1. Distinguish scientific/mathematical/engineering creativity, whose outputs are “objective” from artistic/musical//aesthetic creativity whose outputs are “subjective,” i.e., they depend on the feelings and judgment of people (human brains).
We call successes in either field — objective or subjective — “creative” if they are done by human brains. But the subjective ones can only be judged by people’s senses. We don’t care how scientific advances come, from a person or an algorithm: the result is just as good and valid, if it works. But for artistic works, one of the features of our aesthetic tastes is that we dislike or quickly tire of something that is detectably mechanical or algorithmic. (Just as my cat tires of commercial “cat toys.”)

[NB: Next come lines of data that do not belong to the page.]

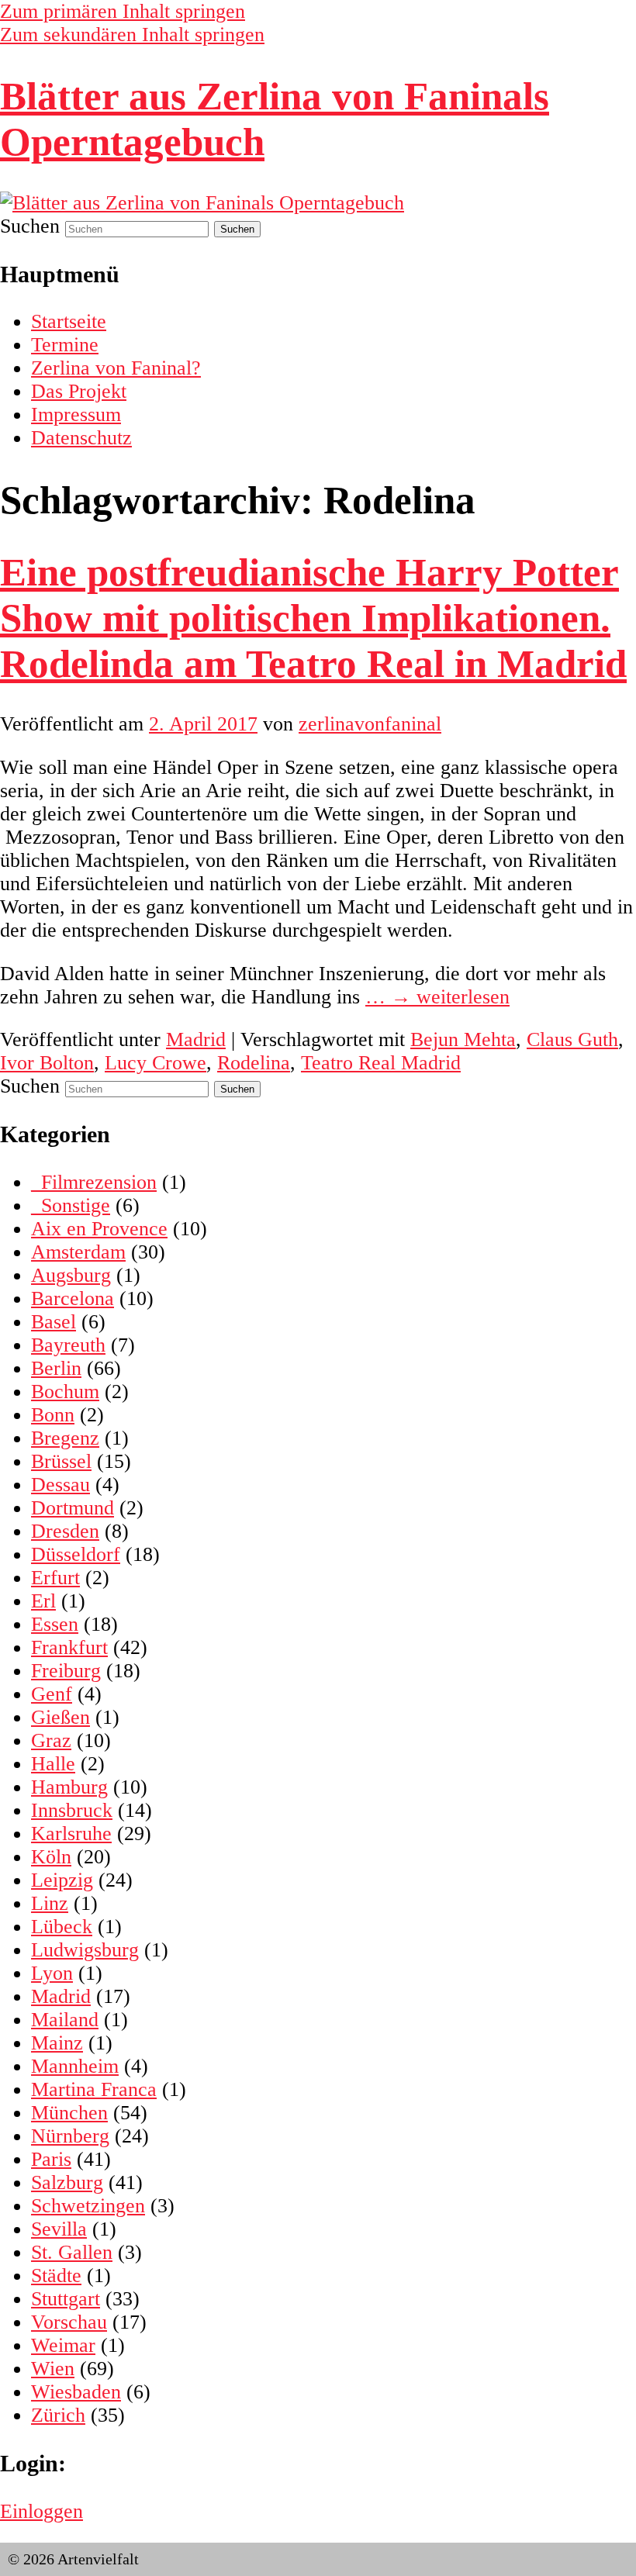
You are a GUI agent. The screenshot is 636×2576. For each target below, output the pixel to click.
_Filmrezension (94, 1182)
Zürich (58, 2415)
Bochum (65, 1391)
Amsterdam (78, 1252)
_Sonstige (70, 1205)
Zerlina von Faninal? (116, 368)
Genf (51, 1694)
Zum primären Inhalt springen (122, 11)
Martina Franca (94, 2089)
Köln (51, 1857)
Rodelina (253, 1062)
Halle (53, 1763)
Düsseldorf (75, 1554)
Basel (53, 1321)
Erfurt (55, 1577)
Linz (49, 1903)
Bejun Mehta (463, 1039)
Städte (56, 2275)
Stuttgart (65, 2299)
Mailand (65, 2019)
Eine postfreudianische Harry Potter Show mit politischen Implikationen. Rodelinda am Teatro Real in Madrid (313, 617)
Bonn (52, 1415)
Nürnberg (70, 2136)
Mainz (57, 2043)
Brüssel (61, 1461)
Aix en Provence (99, 1228)
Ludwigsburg (85, 1950)
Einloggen (41, 2511)
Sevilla (59, 2229)
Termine (65, 344)
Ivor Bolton (47, 1062)
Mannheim (75, 2066)
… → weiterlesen (437, 997)
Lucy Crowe (155, 1062)
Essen (54, 1624)
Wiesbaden (76, 2392)
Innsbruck (71, 1810)
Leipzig (62, 1880)
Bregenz (65, 1438)
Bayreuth (68, 1345)
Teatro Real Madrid (381, 1062)
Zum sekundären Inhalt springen (132, 34)
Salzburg (67, 2182)
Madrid (196, 1039)
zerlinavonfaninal (370, 724)
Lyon (52, 1973)
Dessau (60, 1484)
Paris (51, 2159)
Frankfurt (69, 1647)
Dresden (65, 1531)
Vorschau (69, 2322)
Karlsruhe (71, 1833)
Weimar (63, 2345)
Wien (52, 2368)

2. Deep learning algorithms are very promising, but so far they have not yet duplicated ordinary (“noncreative”) human capacity, so it’s a bit premature to expect them to be creative. So far, their mechanical nature is eventually obvious, just like the style-checker algorithm that can improve bad prose to average, but that also reduces good, creative prose to average. A lot of creativity (both objective and subjective) involves rule-breaking (i.e., violation of algorithms, rather than following them). Algorithms can produce mediocre Bach-like work, but not masterpieces — and, like my cat, we eventually detect and tire of the algorithms…
Rule-breaking can of course be dictated by rules too, but that’s still mechanics. What isn’t? Randomness, chance. And some have emphasized that factor in human creativity. But it’s not the whole story and it’s not enough. And here subjective creativity is a better model: Another way to makes something feel non-mechanical is to make it more organic, more like the movements and sounds and feelings of a real biological body rather than a computational, algorithmic machine.
Now I don’t doubt that the body itself, including the brain, are causal systems of some sort, but not necessarily just algorithmic ones. (They’re certainly partly algorithmic: reasoning, for example.) But the brain is also a dynamical system. Dynamics includes things like heat and liquidity, which are not computational. They don’t follow computational algorithms; they obey differential equations, of the kind that describe a waterfall rather than the solution to a quadratic equation (the algorithm/recipe we all learned in high school, -b+/-(SQRT (b**2 – 4ac)/2a) which is certainly not creative — though the one who first discovered it was creative).
Harnad, Stevan (2006) “Creativity: method or magic?” Hungarian Studies 20, no. 1 (2006): 163-177.